Henry Srebrnik, [Charlottetown, PEI] Guardian
On Dec. 25, the Malaysian government announced that it had accepted the withdrawal of two Israeli windsurfers from the International Sailing Federation world youth sailing championships, due to begin two days later.
Malaysia’s Youth and Sports Minister Khairy Jamaluddin said that Malaysia, which does not have diplomatic relations with Israel, “is guided by the existing policy of the Malaysian government.”
The athletes had rejected demands which would have forbidden them from carrying Israel’s flag or wearing any symbol on their attire and surfboards showing their country of origin.
These kinds of incidents have been par for the course for decades. But why this animosity towards a far-off state with which Malaysia has little contact?
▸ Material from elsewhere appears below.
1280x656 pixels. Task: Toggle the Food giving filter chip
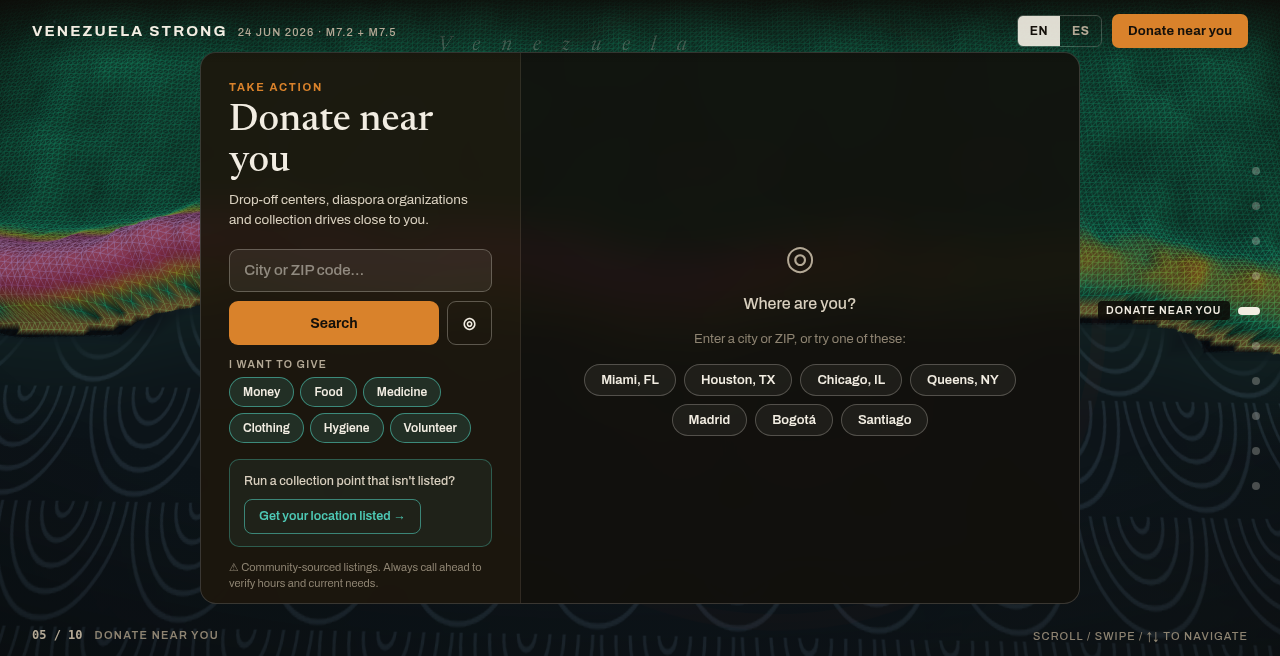coord(328,392)
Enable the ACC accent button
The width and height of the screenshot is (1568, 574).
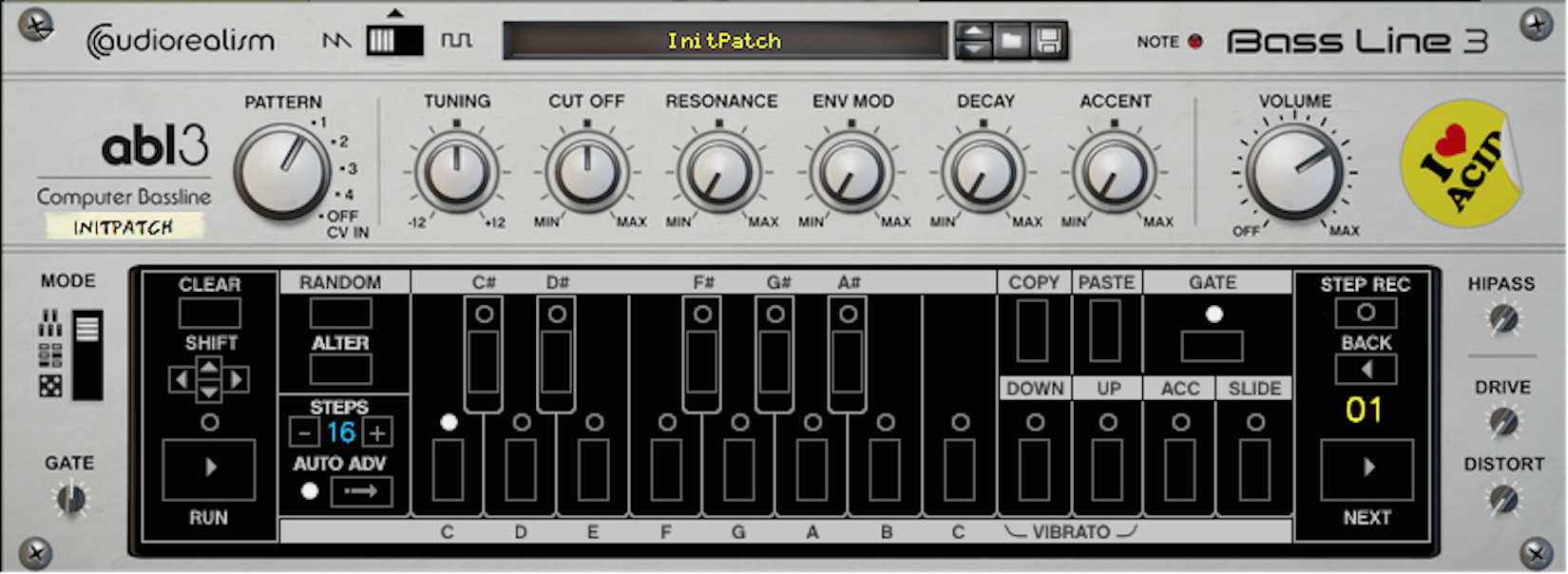pyautogui.click(x=1180, y=469)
This has to be seen in the wider context of Malaysian politics, which is bound up with deep ethnic and religious divides between the Muslim Malays, 60 per cent of the population, and the minority Chinese and Indian communities.
Malaysia is a federation of 13 states, nine of which have Muslim sultans who take turns to occupy the post of king for the country. Islam is the official religion and Muslims are governed by sharia law, while the other ethnic groups practice non-Islamic faiths such as Christianity, Hinduism and Buddhism.
Malaysia has a long history of tensions over issues ranging from dietary differences to the economic preferences enshrined in Malaysian law for the Malay Muslim majority, and these issues have sometimes spilled over into violence.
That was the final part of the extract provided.